Cette campagne 2023-2024 a aussi été marquée par un évènement majeur en plein milieu de l'hiver avec l'annonce du futur départ à la retraite de Johannes Boe, principale figure de son sport ces dernières années. La fin annoncée du Norvégien a changé la donne et conféré à cette dernière ligne droite, particulièrement à ce dernier week-end à domicile, une force toute spécifique. Jusqu'à Oslo, la saison avait valu le détour et même sans ces trois dernières journées de course, elle méritait une excellente note finale. Mais Holmenkollen a tout changé, ou plutôt tout magnifié.
Ce rush final, avec les deux gros globes comme enjeu central, a transcendé les quatre protagonistes. Les deux sprints du vendredi ? Boe devant Laegreid. Preuss devant Jeanmonnot. Les cadors étaient là. C'était parti fort et le crescendo aura été incroyable jusqu'au bout. Certes, il a manqué, pour les garçons, un duel plus jusqu'au-boutiste entre les deux Norvégiens devant leur public. Mais la grande histoire du week-end, ce n'était pas "Sturla ou Johannes ?" C'était "Johannes et Tarjei".

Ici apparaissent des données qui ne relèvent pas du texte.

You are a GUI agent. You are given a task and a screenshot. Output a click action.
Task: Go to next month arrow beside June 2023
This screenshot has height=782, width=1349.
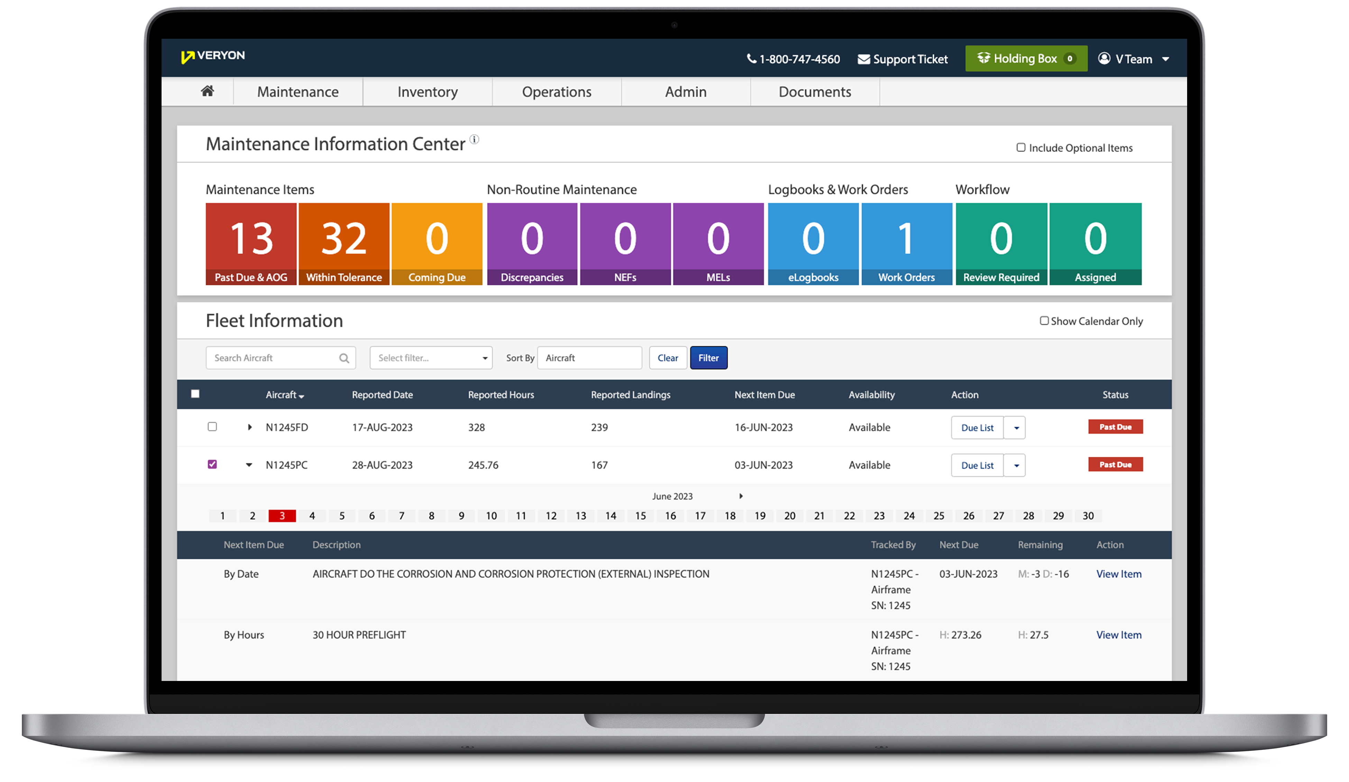click(x=741, y=496)
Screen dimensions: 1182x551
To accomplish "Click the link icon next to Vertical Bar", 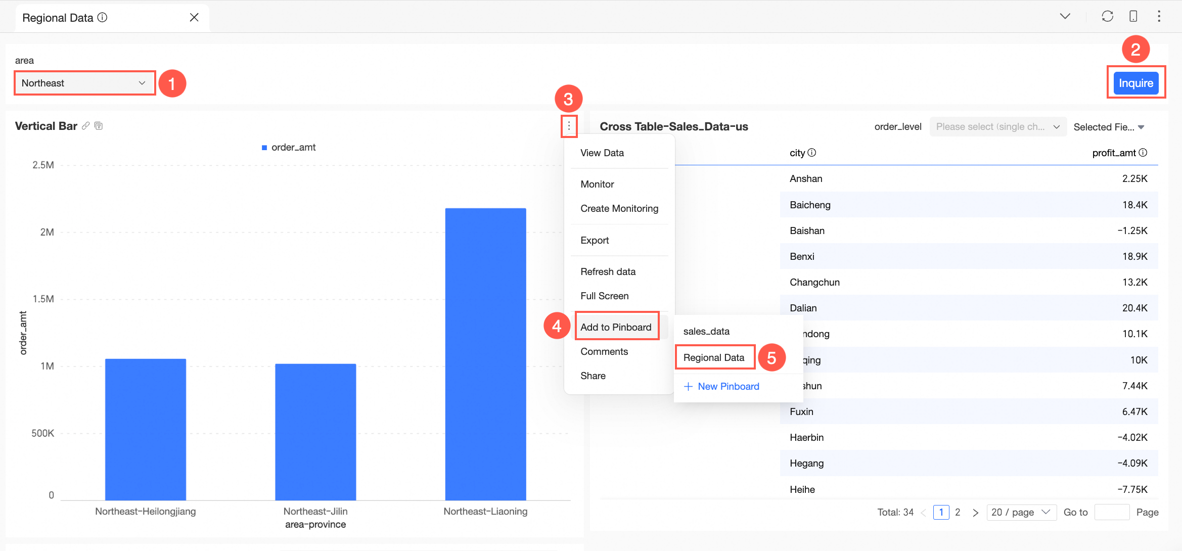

Un des trois plus grands champions de l'histoire de son sport qui tire sa révérence et dont le grand frère, au palmarès remarquable quoi qu'inférieur, l'accompagne dans sa retraite. Magnifique dénouement sous le soleil scandinave. Les gens du Nord courbent le dos lorsque le vent souffle très fort. Ce sont surtout les autres qui ont courbé l'échine quand la tempête Boe a soufflé sur le biathlon mondial. Johannes Thingnes Boe n'a pas glané un dernier gros globe, mais il a réussi sa sortie et eu les adieux que sa grandeur méritait. Et c'était beau.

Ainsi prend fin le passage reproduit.